▶ **EXERCISE TASK**
In the conversation transcript below, which actor is named in connection with the film Master and Commander?

BEGIN TEXT EXCERPT

You ever see Master and Commander with Russell Crowe?
joe rogan
I think I have.
shane gillis
Oh, it's...
Jamie, back me up, dude.
joe rogan
I don't remember it.
jamie vernon
It's got like a...
shane gillis
It's so good.
jamie vernon
It's way more popular now than it was...
joe rogan
Yeah, yeah, yeah.
Oh, I read an article about that.
Why are so many men into Master and Commander?
I thought it was a video game.
shane gillis
What did they say?
Is this guy gay?
unidentified
Uh-uh.
shane gillis
Alright.
joe rogan
I don't read articles.
I read headlines.
That's what I read.
And then I form my own opinions.
Yeah, of course.
There's a study out, bro.
You don't even know about that study.
shane gillis
I hate studies.
joe rogan
It says more men like Master and Commander than like anime.
shane gillis
That's good.
That's a nice thing.
That would be good.
joe rogan
Just kidding with the study.
But it's why they like it.
shane gillis
Master Commander's good.
joe rogan
Is it?
shane gillis
Yeah.
Look at this, dude.
That's fun.
Guys on boats.
Boys on boats, dude.
You get to grab the boys when they're sleeping.
You go, don't tell anyone about this, mate.
joe rogan
How weird is it that they're using a sextant in a cloudy day?
How are they doing that?
Isn't a sextant based off the stars?

END TEXT EXCERPT
BEGIN SOURCE MATERIAL

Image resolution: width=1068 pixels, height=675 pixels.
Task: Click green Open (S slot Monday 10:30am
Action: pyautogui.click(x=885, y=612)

END SOURCE MATERIAL

▶ **WORKED SOLUTION**
Russell Crowe